■ YOUR ASSIGNMENT
Could you retype the entries exactly as they are?

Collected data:
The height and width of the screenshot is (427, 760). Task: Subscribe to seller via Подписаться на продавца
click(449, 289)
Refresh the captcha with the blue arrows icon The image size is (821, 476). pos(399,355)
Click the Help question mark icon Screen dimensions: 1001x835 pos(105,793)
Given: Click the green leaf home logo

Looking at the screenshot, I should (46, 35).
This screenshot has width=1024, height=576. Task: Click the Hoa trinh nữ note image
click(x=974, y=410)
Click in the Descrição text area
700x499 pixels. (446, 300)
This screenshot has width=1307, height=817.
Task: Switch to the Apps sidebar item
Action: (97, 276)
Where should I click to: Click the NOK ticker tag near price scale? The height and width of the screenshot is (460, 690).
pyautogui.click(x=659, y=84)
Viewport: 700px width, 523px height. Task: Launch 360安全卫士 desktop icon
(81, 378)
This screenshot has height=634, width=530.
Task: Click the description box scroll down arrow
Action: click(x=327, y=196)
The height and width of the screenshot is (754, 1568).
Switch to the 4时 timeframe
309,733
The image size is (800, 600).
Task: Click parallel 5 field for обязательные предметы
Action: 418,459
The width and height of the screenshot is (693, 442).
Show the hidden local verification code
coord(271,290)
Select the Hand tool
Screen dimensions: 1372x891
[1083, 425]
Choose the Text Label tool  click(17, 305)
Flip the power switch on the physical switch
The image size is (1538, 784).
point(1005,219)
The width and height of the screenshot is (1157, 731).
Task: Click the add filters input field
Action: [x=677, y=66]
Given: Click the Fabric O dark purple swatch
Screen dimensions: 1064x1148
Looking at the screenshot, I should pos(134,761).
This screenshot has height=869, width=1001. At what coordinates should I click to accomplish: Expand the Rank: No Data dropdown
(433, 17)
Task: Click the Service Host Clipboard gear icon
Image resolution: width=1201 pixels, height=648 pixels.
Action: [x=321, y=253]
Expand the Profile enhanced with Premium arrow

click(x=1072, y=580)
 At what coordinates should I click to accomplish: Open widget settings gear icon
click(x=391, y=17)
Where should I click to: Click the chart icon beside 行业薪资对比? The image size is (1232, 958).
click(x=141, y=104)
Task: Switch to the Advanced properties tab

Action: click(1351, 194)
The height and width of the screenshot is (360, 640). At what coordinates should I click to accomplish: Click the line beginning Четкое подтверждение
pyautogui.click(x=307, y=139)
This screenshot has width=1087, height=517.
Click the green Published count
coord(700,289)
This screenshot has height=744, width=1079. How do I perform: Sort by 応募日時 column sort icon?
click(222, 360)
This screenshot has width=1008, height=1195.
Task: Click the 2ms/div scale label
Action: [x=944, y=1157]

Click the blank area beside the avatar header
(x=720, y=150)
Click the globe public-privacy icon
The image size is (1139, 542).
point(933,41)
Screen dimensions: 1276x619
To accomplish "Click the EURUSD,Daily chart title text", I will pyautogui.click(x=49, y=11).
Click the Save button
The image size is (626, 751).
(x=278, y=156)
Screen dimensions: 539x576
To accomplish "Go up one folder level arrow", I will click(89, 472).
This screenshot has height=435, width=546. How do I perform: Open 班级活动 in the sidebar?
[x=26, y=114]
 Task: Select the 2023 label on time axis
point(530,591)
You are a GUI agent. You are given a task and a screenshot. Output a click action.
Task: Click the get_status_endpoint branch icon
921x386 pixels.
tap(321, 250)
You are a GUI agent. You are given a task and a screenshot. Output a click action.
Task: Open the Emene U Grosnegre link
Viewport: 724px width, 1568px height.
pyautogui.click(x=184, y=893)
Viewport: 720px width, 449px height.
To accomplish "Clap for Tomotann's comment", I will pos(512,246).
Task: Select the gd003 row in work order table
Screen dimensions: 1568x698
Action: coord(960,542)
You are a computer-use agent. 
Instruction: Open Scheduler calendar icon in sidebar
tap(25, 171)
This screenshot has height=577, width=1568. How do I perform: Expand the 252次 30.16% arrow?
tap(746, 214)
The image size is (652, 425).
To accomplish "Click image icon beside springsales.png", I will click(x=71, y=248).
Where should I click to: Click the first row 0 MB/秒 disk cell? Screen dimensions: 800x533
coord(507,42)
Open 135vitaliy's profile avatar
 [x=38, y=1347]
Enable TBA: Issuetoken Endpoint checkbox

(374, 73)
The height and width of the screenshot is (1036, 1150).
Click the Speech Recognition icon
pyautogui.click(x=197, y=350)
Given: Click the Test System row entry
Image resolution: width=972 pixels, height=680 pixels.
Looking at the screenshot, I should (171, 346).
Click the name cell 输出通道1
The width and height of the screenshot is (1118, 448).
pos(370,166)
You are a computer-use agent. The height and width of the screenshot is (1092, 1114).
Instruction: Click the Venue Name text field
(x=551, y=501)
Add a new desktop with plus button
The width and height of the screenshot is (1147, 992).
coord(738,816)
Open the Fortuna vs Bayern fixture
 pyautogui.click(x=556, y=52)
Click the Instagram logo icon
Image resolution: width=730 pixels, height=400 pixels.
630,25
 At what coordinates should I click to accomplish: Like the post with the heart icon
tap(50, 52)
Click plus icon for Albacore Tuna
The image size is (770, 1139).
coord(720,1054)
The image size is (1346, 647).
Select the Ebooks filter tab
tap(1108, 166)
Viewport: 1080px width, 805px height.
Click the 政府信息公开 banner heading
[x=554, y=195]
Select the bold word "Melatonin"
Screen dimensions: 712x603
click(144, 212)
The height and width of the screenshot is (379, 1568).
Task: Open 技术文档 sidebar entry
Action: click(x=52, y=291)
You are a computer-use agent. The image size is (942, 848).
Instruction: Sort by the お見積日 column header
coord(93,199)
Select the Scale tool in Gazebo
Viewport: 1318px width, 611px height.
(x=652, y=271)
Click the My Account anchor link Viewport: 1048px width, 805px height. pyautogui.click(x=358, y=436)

■ RESULT FOR THIS TASK
The height and width of the screenshot is (427, 760). Task: Subscribe to seller via Подписаться на продавца
click(449, 289)
Refresh the captcha with the blue arrows icon The image size is (821, 476). pos(399,355)
Click the Help question mark icon Screen dimensions: 1001x835 pos(105,793)
Given: Click the green leaf home logo

Looking at the screenshot, I should (46, 35).
This screenshot has width=1024, height=576. Task: Click the Hoa trinh nữ note image
click(x=974, y=410)
Click in the Descrição text area
700x499 pixels. (446, 300)
This screenshot has width=1307, height=817.
Task: Switch to the Apps sidebar item
Action: (97, 276)
Where should I click to: Click the NOK ticker tag near price scale? The height and width of the screenshot is (460, 690).
pyautogui.click(x=659, y=84)
Viewport: 700px width, 523px height. Task: Launch 360安全卫士 desktop icon
(81, 378)
This screenshot has height=634, width=530.
Task: Click the description box scroll down arrow
Action: click(x=327, y=196)
The height and width of the screenshot is (754, 1568).
Switch to the 4时 timeframe
309,733
The image size is (800, 600).
Task: Click parallel 5 field for обязательные предметы
Action: 418,459
The width and height of the screenshot is (693, 442).
Show the hidden local verification code
coord(271,290)
Select the Hand tool
Screen dimensions: 1372x891
[1083, 425]
Choose the Text Label tool  click(17, 305)
Flip the power switch on the physical switch
The image size is (1538, 784).
point(1005,219)
The width and height of the screenshot is (1157, 731).
Task: Click the add filters input field
Action: [x=677, y=66]
Given: Click the Fabric O dark purple swatch
Screen dimensions: 1064x1148
Looking at the screenshot, I should pos(134,761).
This screenshot has height=869, width=1001. At what coordinates should I click to accomplish: Expand the Rank: No Data dropdown
(433, 17)
Task: Click the Service Host Clipboard gear icon
Image resolution: width=1201 pixels, height=648 pixels.
Action: [x=321, y=253]
Expand the Profile enhanced with Premium arrow

click(x=1072, y=580)
 At what coordinates should I click to accomplish: Open widget settings gear icon
click(x=391, y=17)
Where should I click to: Click the chart icon beside 行业薪资对比? The image size is (1232, 958).
click(x=141, y=104)
Task: Switch to the Advanced properties tab

Action: click(1351, 194)
The height and width of the screenshot is (360, 640). At what coordinates should I click to accomplish: Click the line beginning Четкое подтверждение
pyautogui.click(x=307, y=139)
This screenshot has width=1087, height=517.
Click the green Published count
coord(700,289)
This screenshot has height=744, width=1079. How do I perform: Sort by 応募日時 column sort icon?
click(222, 360)
This screenshot has width=1008, height=1195.
Task: Click the 2ms/div scale label
Action: [x=944, y=1157]

Click the blank area beside the avatar header
(x=720, y=150)
Click the globe public-privacy icon
The image size is (1139, 542).
point(933,41)
Screen dimensions: 1276x619
To accomplish "Click the EURUSD,Daily chart title text", I will pyautogui.click(x=49, y=11).
Click the Save button
The image size is (626, 751).
(x=278, y=156)
Screen dimensions: 539x576
To accomplish "Go up one folder level arrow", I will click(89, 472).
This screenshot has height=435, width=546. How do I perform: Open 班级活动 in the sidebar?
[x=26, y=114]
 Task: Select the 2023 label on time axis
point(530,591)
You are a GUI agent. You are given a task and a screenshot. Output a click action.
Task: Click the get_status_endpoint branch icon
921x386 pixels.
tap(321, 250)
You are a GUI agent. You are given a task and a screenshot. Output a click action.
Task: Open the Emene U Grosnegre link
Viewport: 724px width, 1568px height.
pyautogui.click(x=184, y=893)
Viewport: 720px width, 449px height.
To accomplish "Clap for Tomotann's comment", I will pos(512,246).
Task: Select the gd003 row in work order table
Screen dimensions: 1568x698
Action: coord(960,542)
You are a computer-use agent. 
Instruction: Open Scheduler calendar icon in sidebar
tap(25, 171)
This screenshot has height=577, width=1568. How do I perform: Expand the 252次 30.16% arrow?
tap(746, 214)
The image size is (652, 425).
To accomplish "Click image icon beside springsales.png", I will click(x=71, y=248).
Where should I click to: Click the first row 0 MB/秒 disk cell? Screen dimensions: 800x533
coord(507,42)
Open 135vitaliy's profile avatar
 [x=38, y=1347]
Enable TBA: Issuetoken Endpoint checkbox

(374, 73)
The height and width of the screenshot is (1036, 1150).
Click the Speech Recognition icon
pyautogui.click(x=197, y=350)
Given: Click the Test System row entry
Image resolution: width=972 pixels, height=680 pixels.
Looking at the screenshot, I should (171, 346).
Click the name cell 输出通道1
The width and height of the screenshot is (1118, 448).
pos(370,166)
You are a computer-use agent. The height and width of the screenshot is (1092, 1114).
Instruction: Click the Venue Name text field
(x=551, y=501)
Add a new desktop with plus button
The width and height of the screenshot is (1147, 992).
coord(738,816)
Open the Fortuna vs Bayern fixture
 pyautogui.click(x=556, y=52)
Click the Instagram logo icon
Image resolution: width=730 pixels, height=400 pixels.
630,25
 At what coordinates should I click to accomplish: Like the post with the heart icon
tap(50, 52)
Click plus icon for Albacore Tuna
The image size is (770, 1139).
coord(720,1054)
The image size is (1346, 647).
Select the Ebooks filter tab
tap(1108, 166)
Viewport: 1080px width, 805px height.
Click the 政府信息公开 banner heading
[x=554, y=195]
Select the bold word "Melatonin"
Screen dimensions: 712x603
click(144, 212)
The height and width of the screenshot is (379, 1568).
Task: Open 技术文档 sidebar entry
Action: click(x=52, y=291)
You are a computer-use agent. The image size is (942, 848).
Instruction: Sort by the お見積日 column header
coord(93,199)
Select the Scale tool in Gazebo
Viewport: 1318px width, 611px height.
(x=652, y=271)
Click the My Account anchor link Viewport: 1048px width, 805px height. pyautogui.click(x=358, y=436)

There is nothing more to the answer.